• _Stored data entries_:
—————

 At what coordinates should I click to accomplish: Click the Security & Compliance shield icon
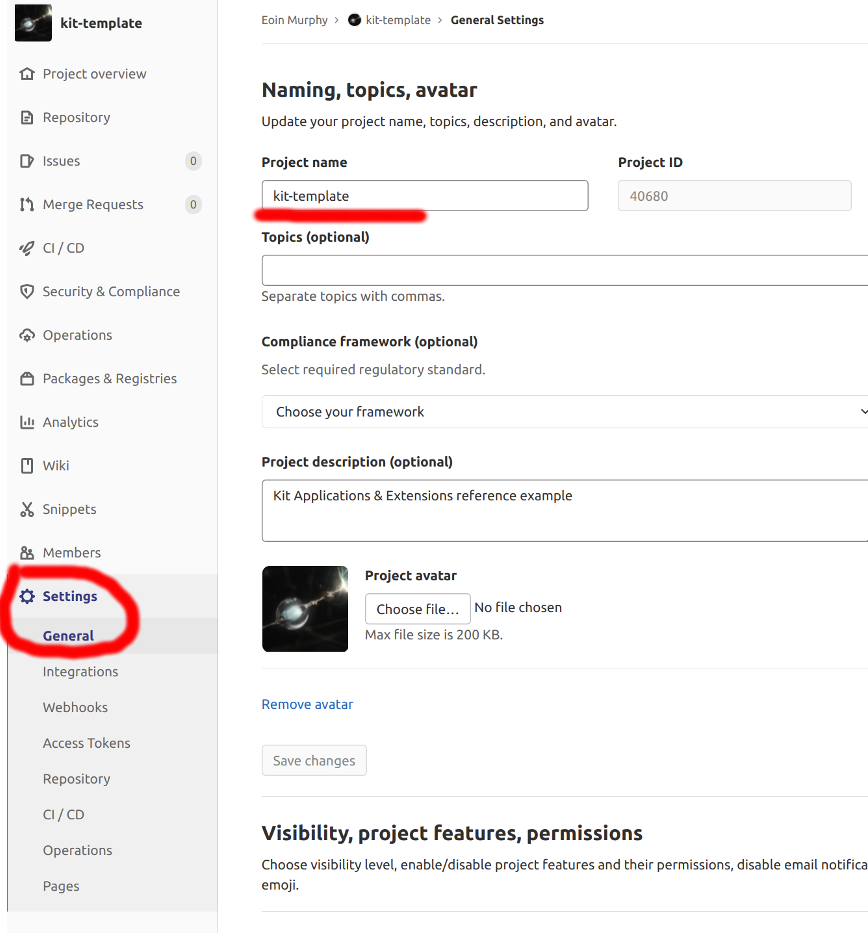[x=27, y=292]
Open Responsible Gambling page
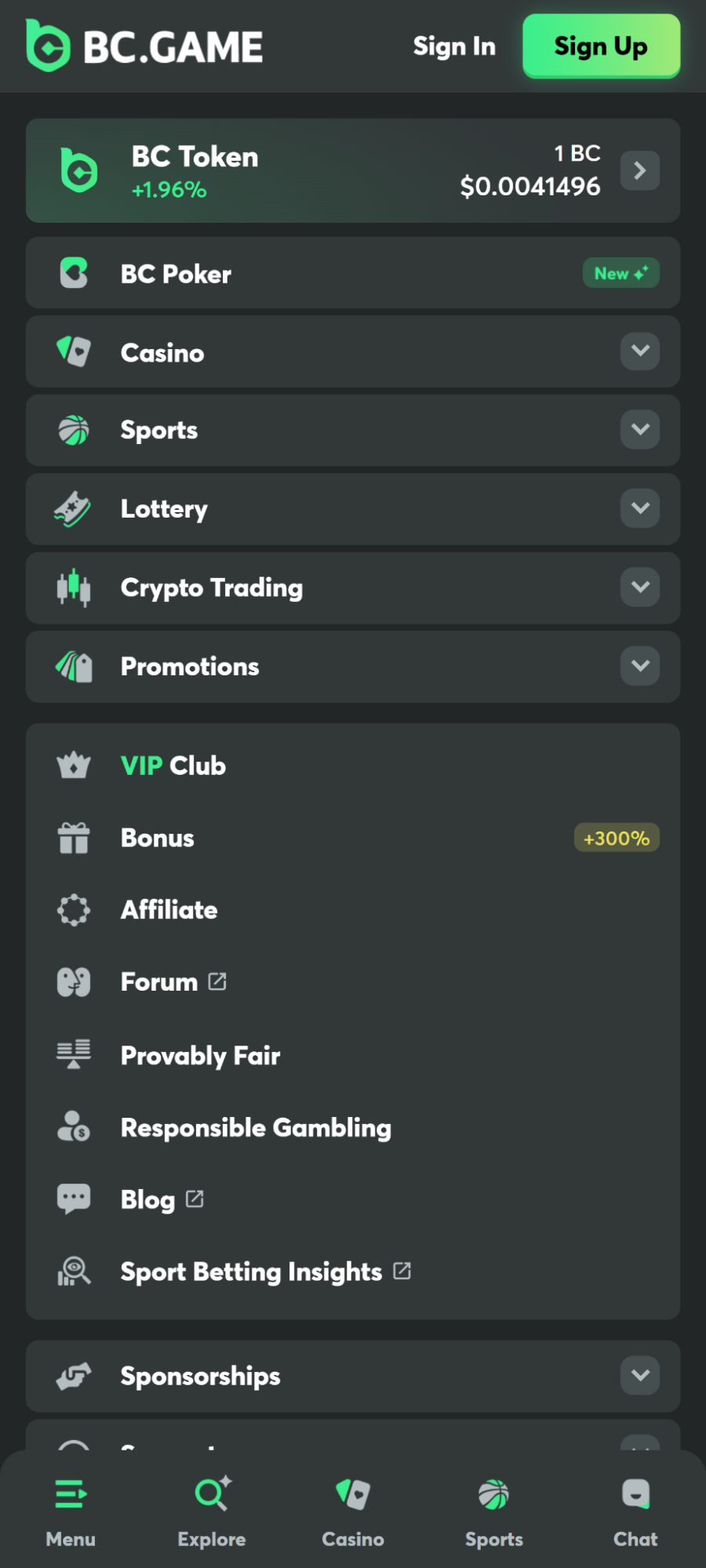The image size is (706, 1568). [256, 1128]
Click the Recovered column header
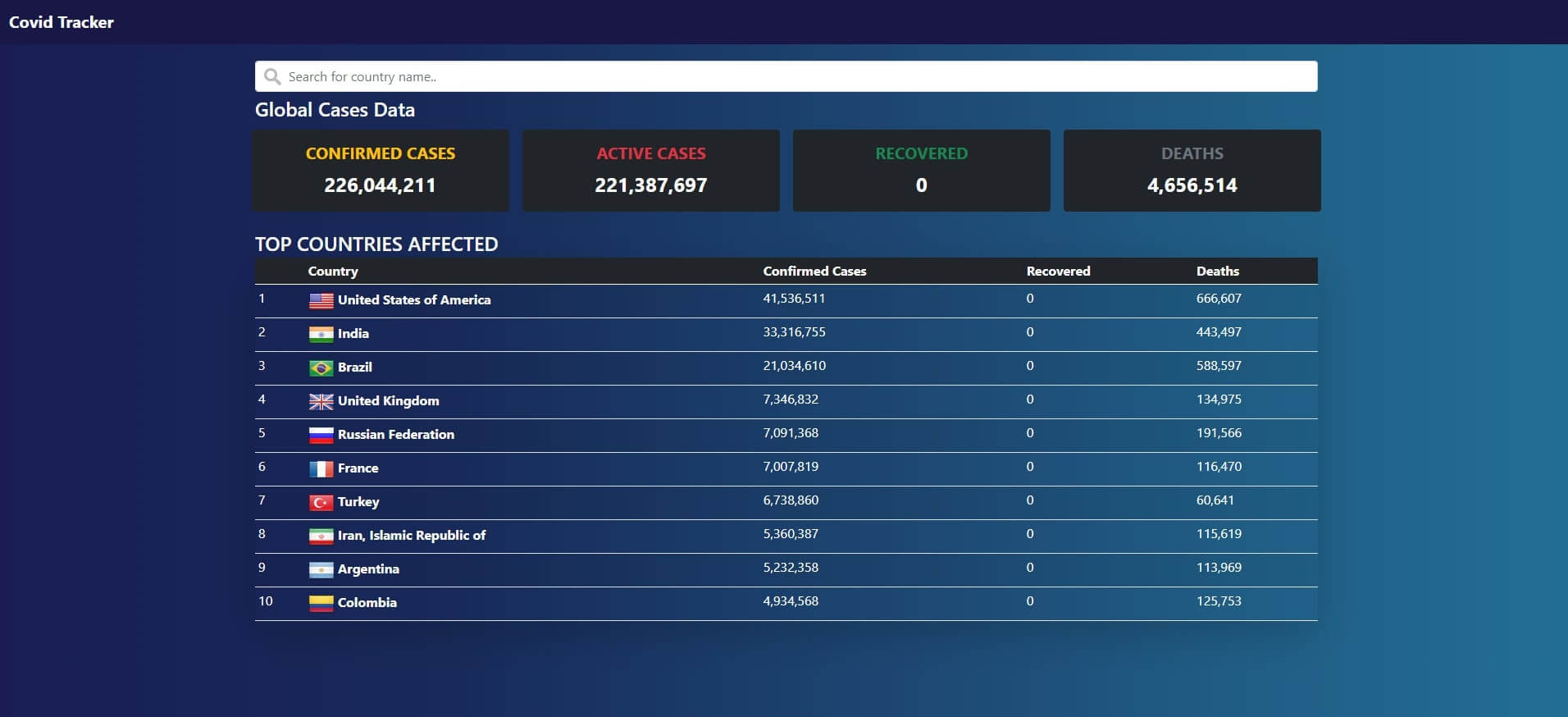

—————

• _Set problem_:
Reproduce the text lines of the items above without changing a character, and omit the pictures.

• _Solution below_:
 At what coordinates should I click to accomplish: Click the Security & Compliance shield icon
[x=27, y=292]
Open Responsible Gambling page
The image size is (706, 1568). [256, 1128]
Click the Recovered column header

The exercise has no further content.